Wednesday, April 20, 2011

perspecitives ---shifting

Yesterday I heard my mom come through the door and she caught me off guard with a really stupid fear based question and it caught me so off guard I just looked at her and tried to figure out a way to a dress my blinding anger and balance my personal growth knowing full well her fear based thoughts are her shit. But it activitated the tiny invisible noose she has around my spirit and it gave a quick jerk to cut of my air. I have my fiftieth birthday within I site and she wants to question me like a teenager about something she has made up in her mind??!! LOL, I think think NOT.

I've never felt the safety a kid should feel when dealing with a parent. Every time I see her there is a part of me that recognizes possible danger ahead and my self esteem retreats. I would love to feel free enough to have friends around when my mom is there too. I thought for a while it's so I wouldn't have to listen to her harsh judgements and attempts to find out the lurid stories on them in their addiction history, but I realized today. I don't want to bring my friends around because I don't want her to hurt their feelings with thoughtless fear based comments.
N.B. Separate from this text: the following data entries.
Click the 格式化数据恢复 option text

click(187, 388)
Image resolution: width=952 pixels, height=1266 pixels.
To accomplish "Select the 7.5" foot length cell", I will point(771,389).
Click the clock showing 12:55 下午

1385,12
A few weeks ago I had weekend plans out of town and they were cancelled. When mom heard I wasn't going she said "Oh thank God".  This was just a weekend trip to Dallas for some meetings and she would rather keep me crippled than watch me grow. I can't fix her but it makes me more determined than ever to carve out something that is just mine in the life and never make people that I love feel unsafe with thoughtless comments that hurt peoples self esteem and fragile spirits.

1 comment:

Kathy said...

I feel for you with that constant bombardment against your spirit. I hope you can minimize it.